Metro Transit is desperate for more riders. But it’s not finding many on its own governing board.
Just nine members of the 17-person Metropolitan Council tapped their government-issued transit passes between September 2024 and September 2025, according to data collected by Metro Transit.
The anonymized ridership data, obtained by the Minnesota Star Tribune via public records request, show that few council members fold transit into their daily routine, even as they oversee the system. Concerns about safety on buses and trains have hampered efforts to attract riders and fueled Republican pushes to quash transit expansion in the Twin Cities.
But as council members try to reverse a post-pandemic ridership slump, their own habits demonstrate a gap in experience between transit leaders and the riders they’re courting.
“It’s part of your duty, your due diligence, to get out there and experience what daily riders are,” said Annette Meeks, a former Met Council member who once chaired the body’s Transportation Committee.

GIVEN DATA
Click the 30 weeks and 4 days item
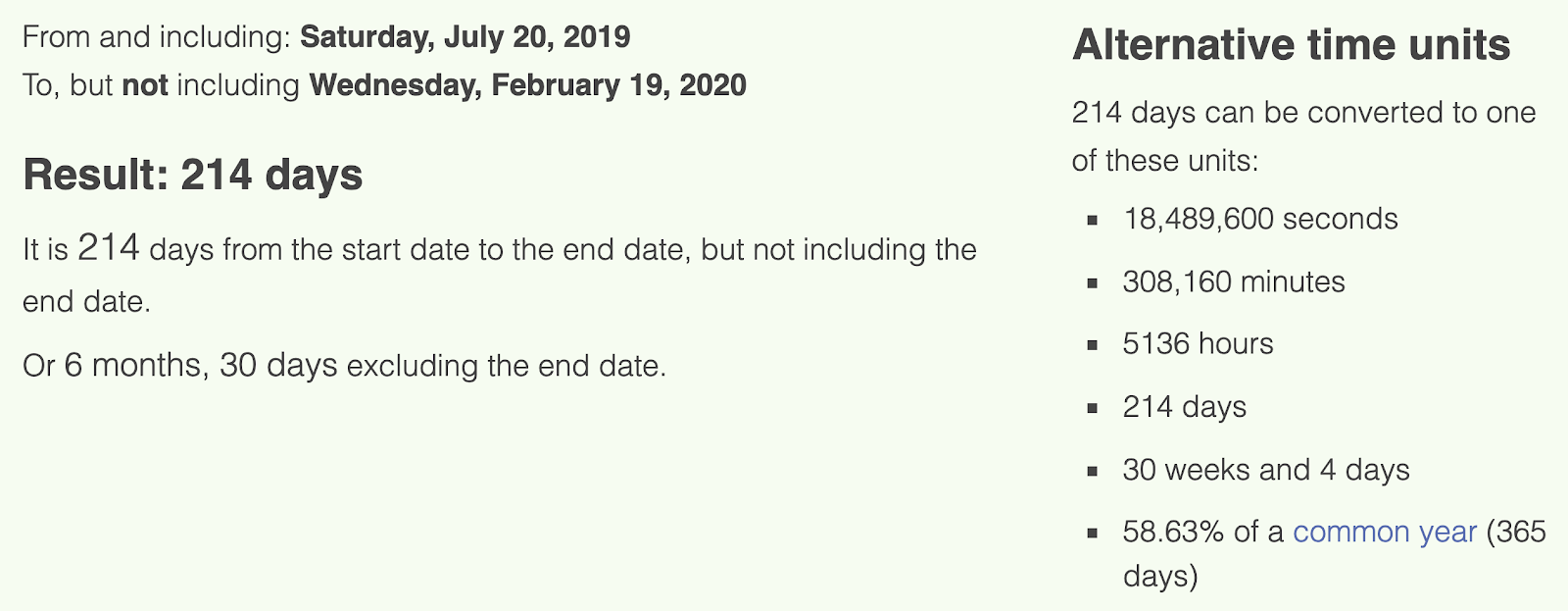 pyautogui.click(x=1266, y=470)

YOUR GOAL
Continue the article about Metropolitan Council members' transit use, starting right after its final sentence. The data is separate material and has no connection to the article about Metropolitan Council members' transit use.

ANSWER TO THE PROBLEM
Even council members who ride Metro Transit aren’t using the service very often. Of the nine members who tapped the free transit passes they receive as a perk of their role, two took just a single trip in the entire year.
Meeks, who said she tried to ride transit at least once per month when she served, would have placed fifth if ranked among members of the current council.
Combined, council members took 259 trips during the 12 months covered by the requested data, far below the roughly 500 annual rides a daily transit user would register for their commute. And one council member was responsible for almost half of those rides — 117 of them.